Some generous supporter of Friends of the IDF, the American charity that provides lone soldiers with a one-time overseas flight, will receive the above message in the coming days. My name, rank and smiling face will be tagged alongside. Hopefully the smile will convince my donor that the whimsical words are just another expression of my joy in finally receiving tickets to America. After three weeks of knocking on doors, having fun with a compulsory thank-you card felt like smashing the champagne bottle to inaugurate the launch of my long-awaited overseas visit.

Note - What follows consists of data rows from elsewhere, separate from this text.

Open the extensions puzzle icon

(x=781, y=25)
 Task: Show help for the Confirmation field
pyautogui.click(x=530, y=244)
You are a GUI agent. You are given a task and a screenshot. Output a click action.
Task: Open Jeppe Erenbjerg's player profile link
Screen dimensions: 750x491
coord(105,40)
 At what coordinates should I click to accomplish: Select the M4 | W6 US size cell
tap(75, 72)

Flying home to see family and friends is a rite of passage for all lone soldiers. A lucky few take full advantage of the thirty days a year that lone soldiers are granted to spend visiting the folks. Most visits are more modest affairs, hedged by training and service requirements into two week hops across the Atlantic. Thanks to the bureaucratic wrangling that chewed up the last three weeks, my own visit is just twelve days. Perhaps I should not complain, considering that I was on a free flight to New York nine hours after finally getting the go-ahead to travel. I suppose that sums up IDF bureaucracy: Ready... delays, Set... more waiting, Light Speed!

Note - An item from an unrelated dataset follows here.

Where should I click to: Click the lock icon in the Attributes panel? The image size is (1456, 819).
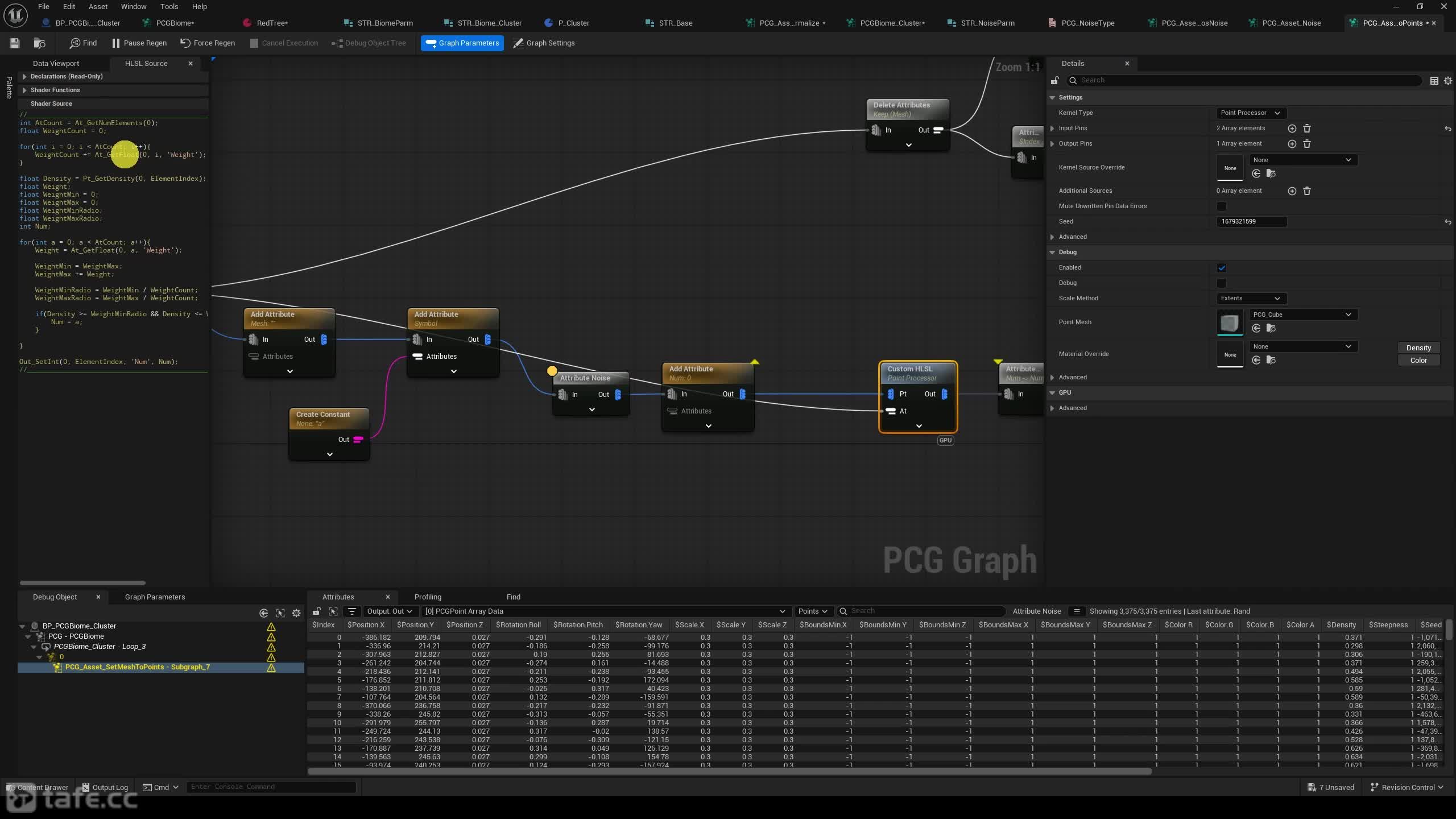(x=317, y=611)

As the flight touched down in Kennedy Airport hours later, I had an extra reason to smile. My last five flights concluded with me bailing out the backdoor, parachute at the ready. Returning to earth in the comfort of a couch class seat... Ah, what a treat!
Not everyone flies home on these lone soldier trips. Since the idea is simply to spend quality time with the family, lone soldiers can fly wherever Mom and Dad are hanging out. A friend of mine from my former unit, who is a lone soldier by virtue of his Israeli parents living overseas, met up with his folks in Shanghai!
I might have been jealous to hear how he joined his family for a quick tour of southern China. Any jealousy was erased by amazement, however, when my friend surprised both of us at the Rome airport. I was returning to Israel from NY. He was doing the same from Shanghai. Small word, indeed, when two lone soldiers and onetime Air Force squad-mates can meet up in an airport in Rome and trade stories of their overseas visits en route to Tel Aviv.